I’m left-handed, and as bad with scissors as many lefties are. So cutting out the little pieces was for Millienne. I traced multiple copies of the various figures that the kids would have to cover by figuring out how to deploy their little game pieces.

I also made a giant puzzle for the blackboard. I made a couple of eight-inch squares and four similarly sized triangles out of plain paper. On the board, I traced one possible way to assemble them. Millienne and I both felt that the easiest way to help the kids understand the task at hand would be to lead them through one puzzle together, and doing one big enough for everyone to see seemed as though it might be the key.

The kids took some time getting the puzzle on the blackboard right, partly because of the way I had them work at it. I asked volunteers to come to the board one at a time to tape one puzzle piece into position. By the time four of them had positioned their pieces, they had left two pieces that couldn’t be combined to cover the last bit of space. But after a couple of tries, they got it right, and, more importantly, they got clear about how the game was supposed to work.

Millienne organizes her classroom in several different ways, depending on the activity she’s leading the children through. But it’s furnished with five tables with benches. The kids sat around the tables and, so, were organized into obvious teams of four-five. We chose three of the puzzles from the Friendly Math book, and gave one to each table. We told the kids that the first table to finish would win.

The class that followed was a funny mixture of periods of loud, seemingly chaotic chatter and surprisingly quiet intervals. The kids really worked at the puzzles. And though the different tables worked at different speeds, and though some of the puzzles were distinctly more challenging than others, they were consistently able to finish them in a reasonable amount of time.

It turned out that, not too surprisingly, the kids ranged pretty significantly in their initial ability to work the puzzles out. But what was most important was how willing they were to play with them. Rather than stand back and wait for the answer to appear, most of them became very hands on. They would simply start placing pieces, and see where they got. Generally speaking, one of the kids at each table would dominate, at least until he or she got stuck. That is: until they got to a point at which the pieces that remained could not be fit into the remaining space. Then another child would take over, often with a different idea about how to get started.

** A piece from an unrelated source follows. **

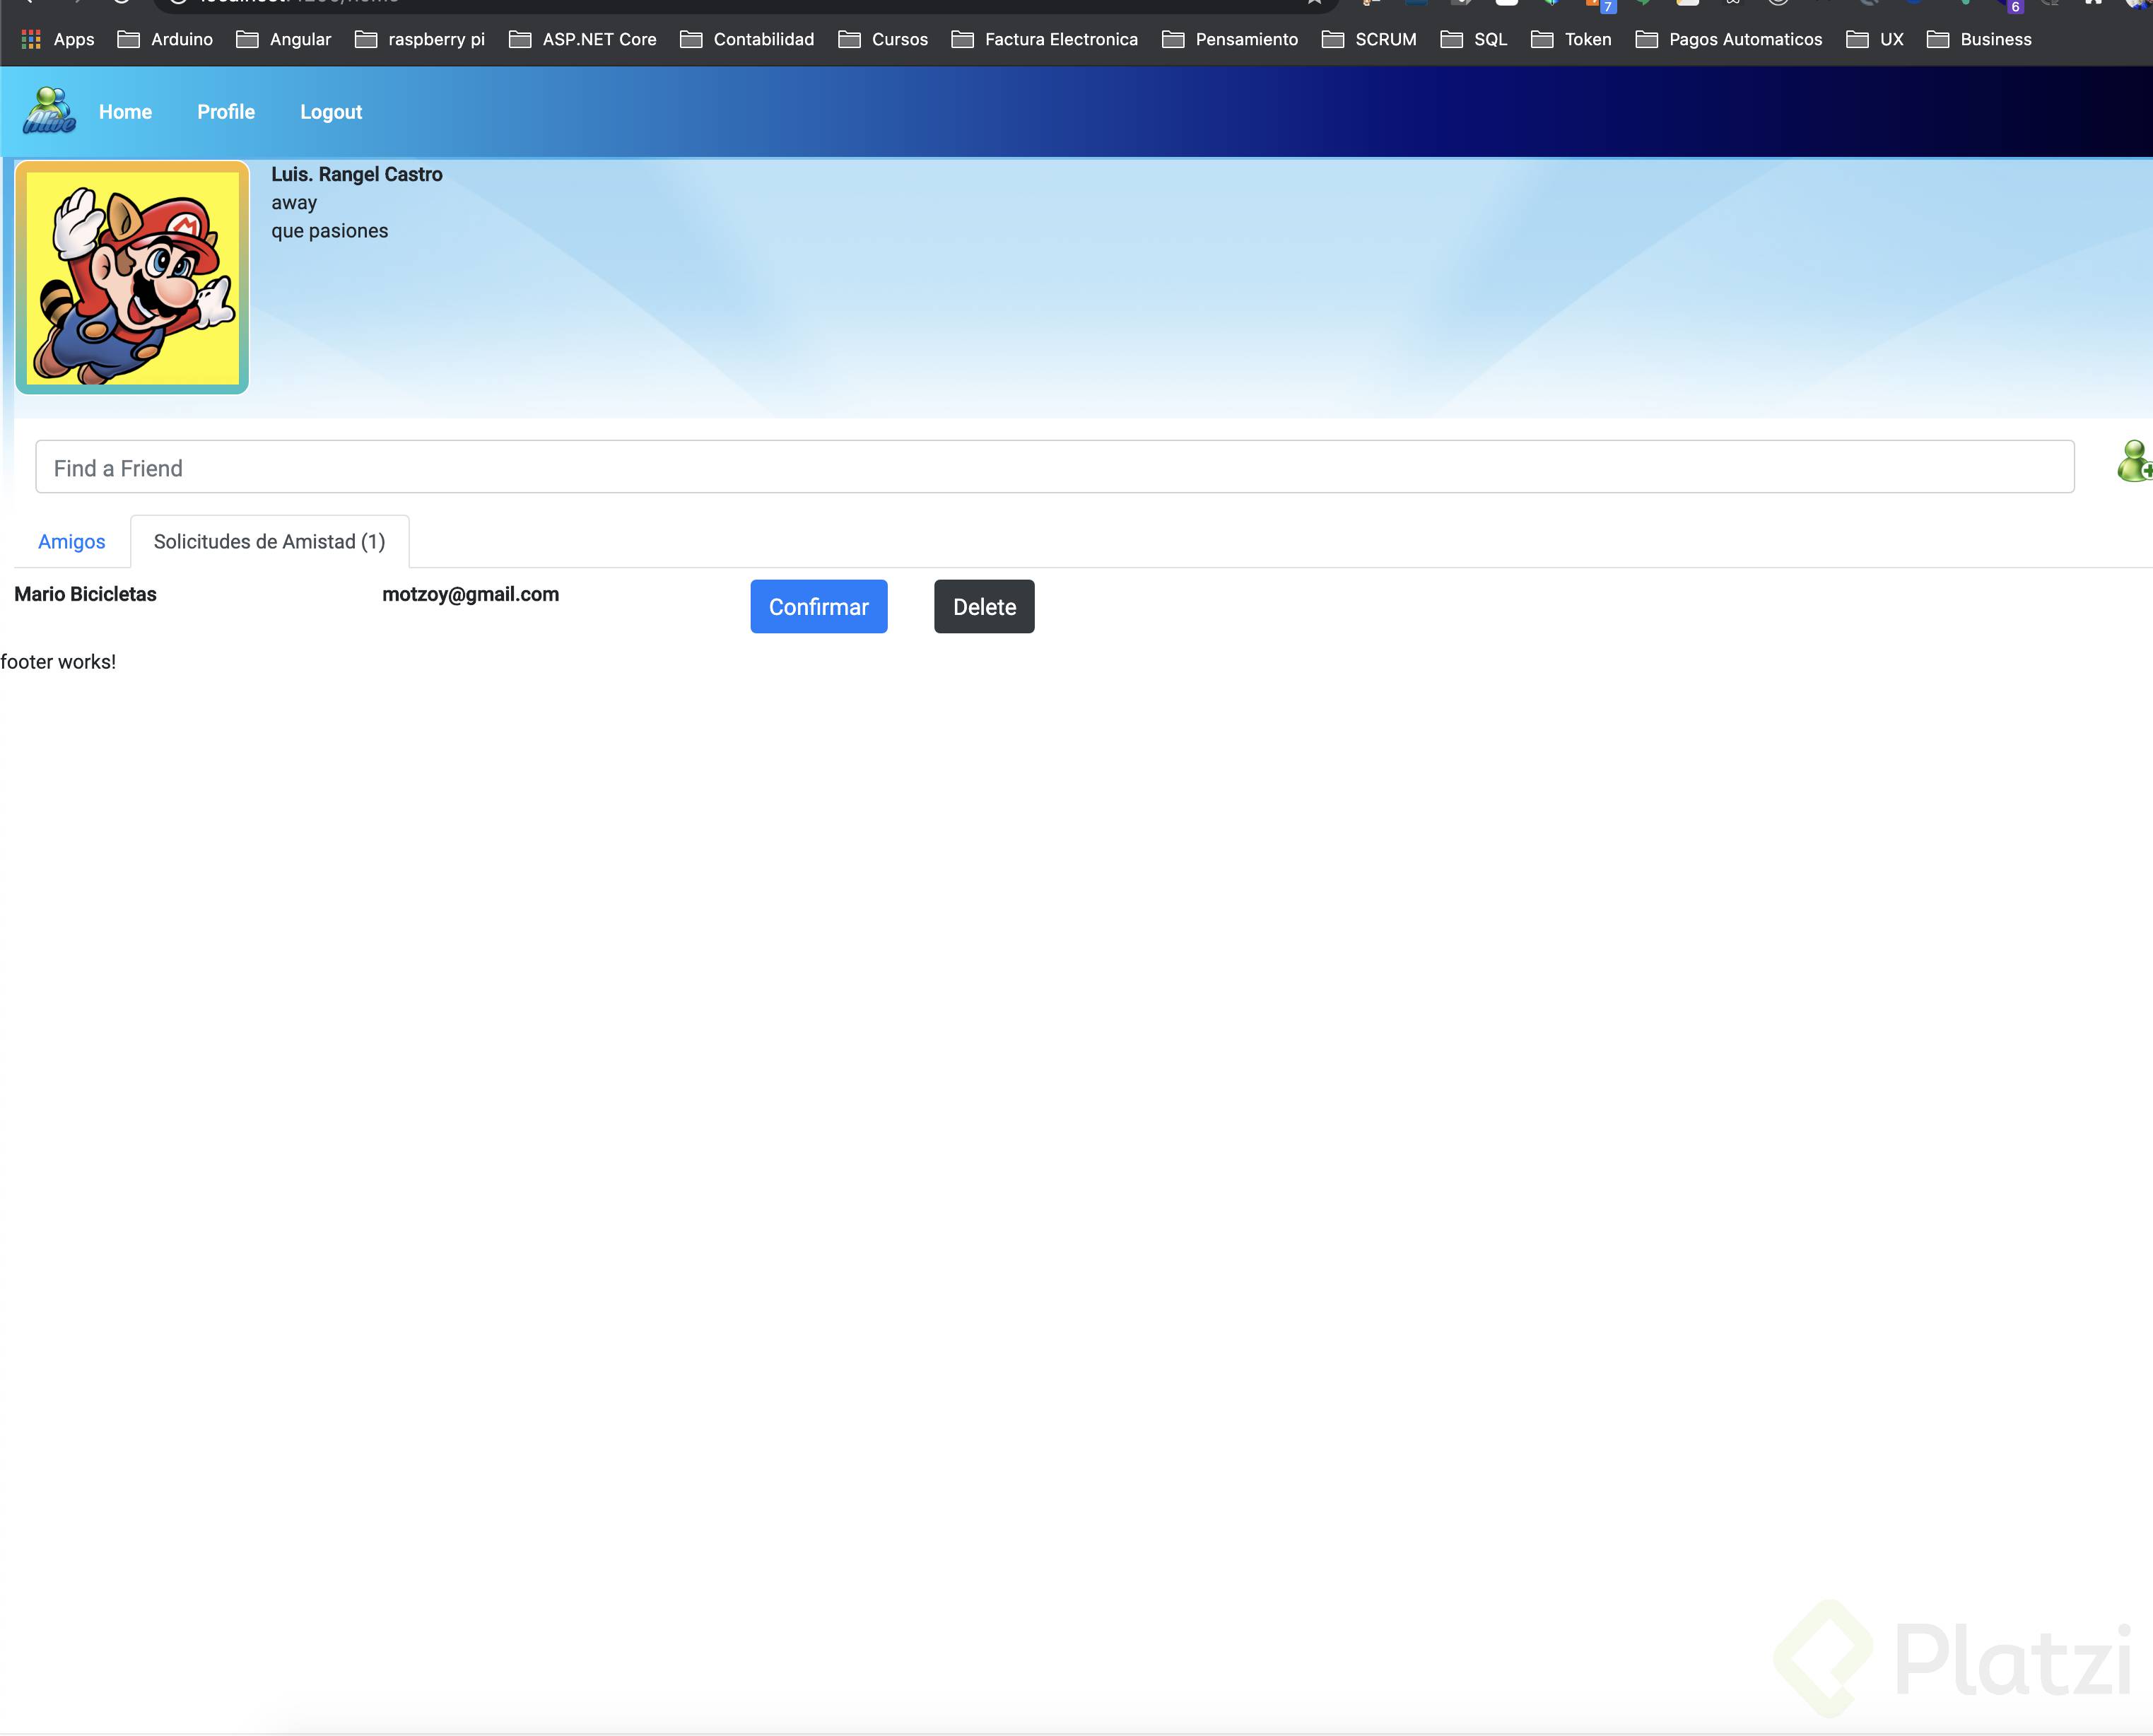Open the Business bookmarks folder

[1995, 39]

Millienne and I were pretty hands-off-ish. We wanted, at least this first time, to see how things would play out. And several points became clear:

First, most of the kids really liked the work. They were engaged and showed that they felt distinctly rewarded each time they got a puzzle right. This was true, whether their table was first or last. None seemed to mind being the fifth of five groups to win.

Second, groups of five children were too large. Two, or at most three, in a group would work much better. Five made it too easy for kids to hide if they were inclined to doubt their own ability to figure things out. I saw one little boy, sitting at his table, with his back turned to the other kids who were at work. When I asked him why he wasn’t participating, he insisted repeatedly that he couldn’t do it.

Third, and in the same line, Millienne thinks that what she might need to do is work individually with several of the weaker kids on days when she can assign the rest of the children something to do on their own. It might be hard, given how much the kids like the puzzles. Those to whom she assigns something else will be drawn to the puzzles and her. But she manages her classroom well, so should be able to overcome the challenge.

What will be interesting to try to gauge is how this and other Friendly Math games – Millienne has already assigned me to return to Matènwa with more – affect her students as learners as math. For now, her optimism is enough for me, with or without further evidence. That optimism was linked mainly to the enthusiasm and the beginnings of teamwork that she saw in her kids, two very promising signs.